Plug-in hybrids are hybrid vehicles that have been souped up with extra batteries that can be recharged by being plugged into a wall socket.

Advocates say the vehicles can get more than 100 miles per gallon by replacing gasoline with electricity. Electricity is much cheaper than gasoline, per mile, especially because most drivers would be charging their cars at night, when electricity is cheaper and in surplus.

Andrew Frank, a mechanical and aeronautical engineering professor at the University of California, Davis, said at $0.06 per kilowatt hour, the electricity replacing gasoline costs about $0.02 per mile versus $0.12 to $0.15 per mile using gasoline (see Plug-In Hybrids Get 100+ MPG).
http://www.redherring.com/­Article.aspx?a=16595&hed=Plug-In+Hybrids+Get+100%2b+MPG

But while startups such as Hymotion and EDrive Systems hope to spark a market, they have yet to commercialize plug-in hybrids for consumers. And while DaimlerChrysler, Toyota Motor, Honda, and General Motors say they are investigating plug-in hybrids, none have announced plans to make them (see The New Plug In Hybrids). http://www.redherring.com/­Article.aspx?a=16912&hed=The+New+Plug-in+Hybrids

That's where Plug-In Partners hopes to make a difference.

The group is gathering support for plug-in hybrids in the form of city and state resolutions, and it is also collecting the pledges from government and corporate fleet operators in an effort to persuade carmakers that a market for plug-in hybrids exists.

"This is a compiling of hypothetical orders for a car whose technology is proven, but whose availability is not a reality," said Jodie Van Horn, coordinator of Plug-In Bay Area. "We started with government agencies because they are the most obvious purchasers of vehicles that constantly need to be re-supplied. If the government's committed to placing soft orders, that's a set number of vehicles for automobile makers to produce."

Pledges to 'Strongly Consider'

These "soft orders" are pledges to "strongly consider" buying specific numbers and types of plug-in hybrid vehicles if auto manufacturers make them, even if they cost more.

The group also is distributing and collecting another petition for individual consumers, which states that the person would want to buy a plug-in hybrid if it were cheaper to operate and costs "a few thousand dollars" more.

"We're basically saying to the automobile industry that we're compiling these orders, and the first company that produces these cars will get the entire database for free," Ms. Van Horn said.

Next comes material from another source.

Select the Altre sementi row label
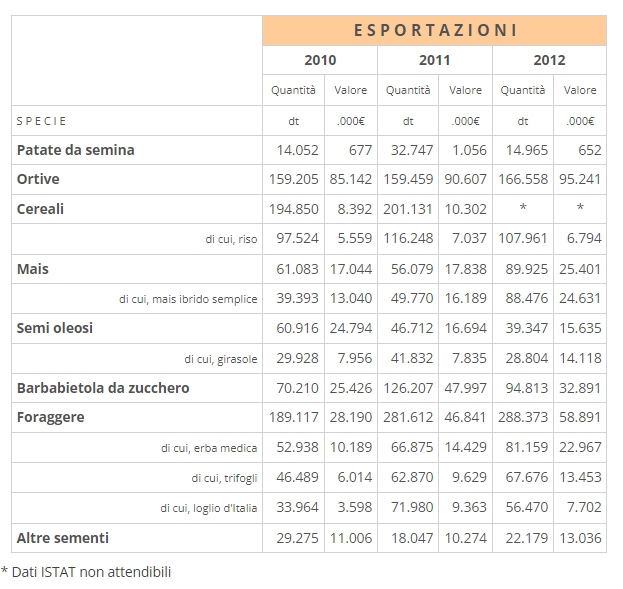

The Plug-In Partners initiative began in Austin in January. Since then, it has grown to include 32 cities, said Mr. Duncan.

More than a dozen of those are among the 50 largest cities in the U.S., and the group expects to hit its target of signing up the 50 largest cities by early next year, he added.

The group hasn't set a goal for the number of soft fleet orders it hopes to collect. For comparison, Toyota sold 43,100 Prius hybrids in 2003, 125,800 in 2004, and 175,200 in 2005. "We're just going to continue until the automakers start making the vehicles," he said.

Plug-In Partners even hopes the initiative, currently limited to the U.S., will spread internationally, Mr. Duncan said, adding that groups in Japan, Sweden, and Canada have shown interest.

"I think the plug-in hybrid electric vehicle is an amazing and viable alternative, not just for government agencies but for the public at large because it's a cleaner, more efficient fuel, which will save money and solve our problem with oil," Ms. Van Horn said.